Task to complete: The output should be all entries, each matching the original exactly.

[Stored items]
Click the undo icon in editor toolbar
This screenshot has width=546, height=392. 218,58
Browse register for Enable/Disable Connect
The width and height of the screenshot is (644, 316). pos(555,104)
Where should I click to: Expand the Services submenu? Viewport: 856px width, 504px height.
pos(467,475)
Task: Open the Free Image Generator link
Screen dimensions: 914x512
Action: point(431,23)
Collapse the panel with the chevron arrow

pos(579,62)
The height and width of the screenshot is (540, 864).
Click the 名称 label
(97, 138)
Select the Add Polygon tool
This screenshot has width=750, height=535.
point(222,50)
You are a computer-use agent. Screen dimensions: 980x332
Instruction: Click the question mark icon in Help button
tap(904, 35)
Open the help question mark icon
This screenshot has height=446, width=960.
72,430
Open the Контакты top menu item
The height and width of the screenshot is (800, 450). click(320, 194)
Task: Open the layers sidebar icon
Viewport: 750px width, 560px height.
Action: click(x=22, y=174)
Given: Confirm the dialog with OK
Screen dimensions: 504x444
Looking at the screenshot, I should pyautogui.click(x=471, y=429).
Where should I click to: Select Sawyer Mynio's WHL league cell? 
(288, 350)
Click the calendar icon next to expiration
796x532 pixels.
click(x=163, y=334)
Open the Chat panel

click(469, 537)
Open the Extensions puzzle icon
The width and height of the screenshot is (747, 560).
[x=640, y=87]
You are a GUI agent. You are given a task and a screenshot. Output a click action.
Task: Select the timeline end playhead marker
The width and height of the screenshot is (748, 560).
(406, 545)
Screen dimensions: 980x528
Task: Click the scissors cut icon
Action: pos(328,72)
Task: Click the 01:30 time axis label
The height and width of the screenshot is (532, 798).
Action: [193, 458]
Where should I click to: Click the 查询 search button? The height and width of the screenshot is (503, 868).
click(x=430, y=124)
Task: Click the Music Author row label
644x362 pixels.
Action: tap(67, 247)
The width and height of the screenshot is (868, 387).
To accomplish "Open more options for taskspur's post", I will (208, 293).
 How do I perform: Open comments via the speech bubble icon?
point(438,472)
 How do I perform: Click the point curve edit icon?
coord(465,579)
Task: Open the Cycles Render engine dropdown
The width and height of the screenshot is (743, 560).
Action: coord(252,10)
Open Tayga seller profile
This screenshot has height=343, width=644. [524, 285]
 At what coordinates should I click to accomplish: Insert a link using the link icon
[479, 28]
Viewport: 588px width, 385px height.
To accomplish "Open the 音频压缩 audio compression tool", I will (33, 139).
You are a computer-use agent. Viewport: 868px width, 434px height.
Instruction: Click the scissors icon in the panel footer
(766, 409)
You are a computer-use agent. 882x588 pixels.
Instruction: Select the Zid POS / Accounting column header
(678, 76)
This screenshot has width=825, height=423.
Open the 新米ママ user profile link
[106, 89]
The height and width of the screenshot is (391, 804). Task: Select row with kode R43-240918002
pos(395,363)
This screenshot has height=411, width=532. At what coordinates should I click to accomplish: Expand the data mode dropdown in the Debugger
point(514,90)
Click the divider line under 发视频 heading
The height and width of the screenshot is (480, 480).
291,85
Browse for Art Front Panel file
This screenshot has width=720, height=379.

Task solution:
Click the undo icon in editor toolbar
This screenshot has width=546, height=392. 218,58
Browse register for Enable/Disable Connect
The width and height of the screenshot is (644, 316). pos(555,104)
Where should I click to: Expand the Services submenu? Viewport: 856px width, 504px height.
pos(467,475)
Task: Open the Free Image Generator link
Screen dimensions: 914x512
Action: point(431,23)
Collapse the panel with the chevron arrow

pos(579,62)
The height and width of the screenshot is (540, 864).
Click the 名称 label
(97, 138)
Select the Add Polygon tool
This screenshot has width=750, height=535.
point(222,50)
You are a computer-use agent. Screen dimensions: 980x332
Instruction: Click the question mark icon in Help button
tap(904, 35)
Open the help question mark icon
This screenshot has height=446, width=960.
72,430
Open the Контакты top menu item
The height and width of the screenshot is (800, 450). click(320, 194)
Task: Open the layers sidebar icon
Viewport: 750px width, 560px height.
Action: click(x=22, y=174)
Given: Confirm the dialog with OK
Screen dimensions: 504x444
Looking at the screenshot, I should pyautogui.click(x=471, y=429).
Where should I click to: Select Sawyer Mynio's WHL league cell? 
(288, 350)
Click the calendar icon next to expiration
796x532 pixels.
click(x=163, y=334)
Open the Chat panel

click(469, 537)
Open the Extensions puzzle icon
The width and height of the screenshot is (747, 560).
[x=640, y=87]
You are a GUI agent. You are given a task and a screenshot. Output a click action.
Task: Select the timeline end playhead marker
The width and height of the screenshot is (748, 560).
(406, 545)
Screen dimensions: 980x528
Task: Click the scissors cut icon
Action: pos(328,72)
Task: Click the 01:30 time axis label
The height and width of the screenshot is (532, 798).
Action: [193, 458]
Where should I click to: Click the 查询 search button? The height and width of the screenshot is (503, 868).
click(x=430, y=124)
Task: Click the Music Author row label
644x362 pixels.
Action: tap(67, 247)
The width and height of the screenshot is (868, 387).
To accomplish "Open more options for taskspur's post", I will (208, 293).
 How do I perform: Open comments via the speech bubble icon?
point(438,472)
 How do I perform: Click the point curve edit icon?
coord(465,579)
Task: Open the Cycles Render engine dropdown
The width and height of the screenshot is (743, 560).
Action: coord(252,10)
Open Tayga seller profile
This screenshot has height=343, width=644. [524, 285]
 At what coordinates should I click to accomplish: Insert a link using the link icon
[479, 28]
Viewport: 588px width, 385px height.
To accomplish "Open the 音频压缩 audio compression tool", I will (33, 139).
You are a computer-use agent. Viewport: 868px width, 434px height.
Instruction: Click the scissors icon in the panel footer
(766, 409)
You are a computer-use agent. 882x588 pixels.
Instruction: Select the Zid POS / Accounting column header
(678, 76)
This screenshot has width=825, height=423.
Open the 新米ママ user profile link
[106, 89]
The height and width of the screenshot is (391, 804). Task: Select row with kode R43-240918002
pos(395,363)
This screenshot has height=411, width=532. At what coordinates should I click to accomplish: Expand the data mode dropdown in the Debugger
point(514,90)
Click the divider line under 发视频 heading
The height and width of the screenshot is (480, 480).
291,85
Browse for Art Front Panel file
This screenshot has width=720, height=379.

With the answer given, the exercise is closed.